I read “The Man Who Folded Himself” in March for the same reason as "The Female Man," that it was recommended as essential science fiction. There are similarities between the two books.  Both involve time travel and the resolution of paradox by allowing for alternate time streams ("my past is not your past.").  In "The Female Man," time travel is foisted on some unsuspecting women who are being studied by another woman.  The four women, Janet, Jeanine, Joanna and Jael, are really iterations of the same woman set in different circumstances, much as the Dan, Don, Danny, Dianne and others in "Folded" are different iterations of the same man, but the J-women are much more different from each other, even biologically, than the D-men.

In both books, the men and women live in various situations.  The D-men because of traveling back and forth in time and changing the time stream by altering reality to create a new future.  The J-women of Russ live in alternate realities.  Jeanine lives in a world where the depression of the 30s is still going on in the 70s, male and female roles are traditional to the time, and she is pressured to be married but doesn't really see the point.
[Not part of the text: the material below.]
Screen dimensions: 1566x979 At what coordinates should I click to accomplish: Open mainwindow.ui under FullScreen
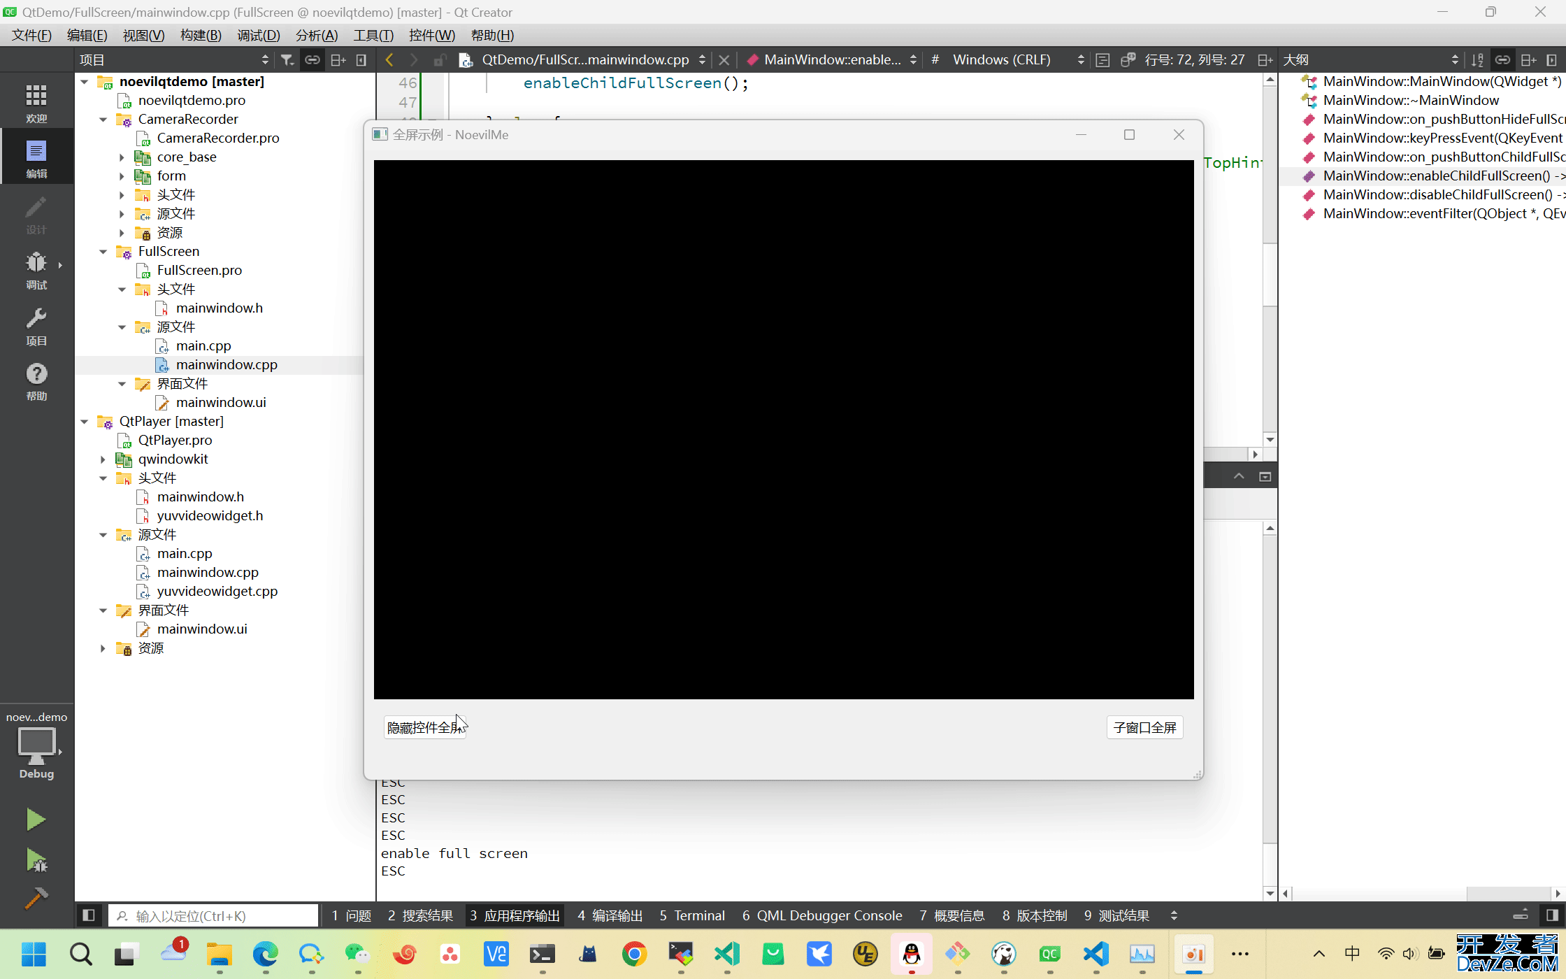221,403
Joanna's world of the 1970s is more like our the U.S. at that time, and she is a feminist socialite appreciating (or not) the gender inequality of the time, making fun with sharp wit, and trying to survive in a man's world.

Janet is from a future world where men have all died from some virus (or purposefully killed?)  Women have coped by developing the science to reproduce on their own.  This is not the utopia once would expect, but it is culturally very different than our world.  Women are more detached from each other than I would have expected.  Jael is the most different, and although she camouflages her metal teeth and iron claws so she can fit in physically with the other women, she is an assassin with a body built for the job.  In her world, men and women live in separate countries and have been at war for hundreds of years.  Each has adapted, not by learning to reproduce without the other, but sadly by subjugating a portion of their population to serve as surrogate men or women as required.
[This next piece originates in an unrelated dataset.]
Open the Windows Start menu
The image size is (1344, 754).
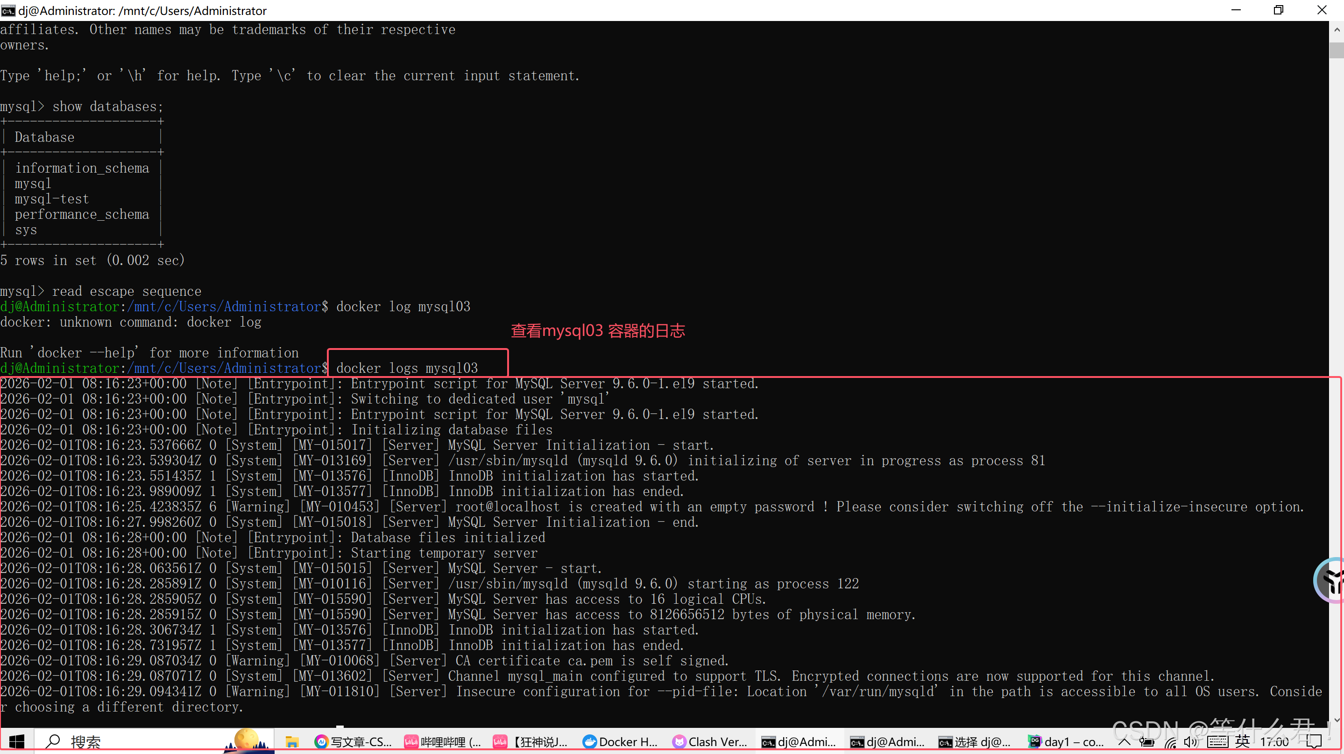[x=17, y=741]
Both "Female" and "Folded" raise questions of self, of the role of homosexuality, of the role of men and women in society.  Both provide narrowly defined realities, although the world of Janet is the most well-developed of the societies.  Neither has a story to tell, but instead raises questions.  "Female" is much more of a rant, but neither book is easy to follow.

"The Female Man" would be recommended for those that have forgotten, or in the case of my students never knew, the problems of gender equality of the 70s.  It is a representation of how some women were reacting to society at the time.  But it is such a difficult read, I'm not sure I could entice my students to read it.  It is also hard to hear the anger and desperation in the voices of Joanna and Jael.  Of course, I am glad I read it, but don't see myself reading it again.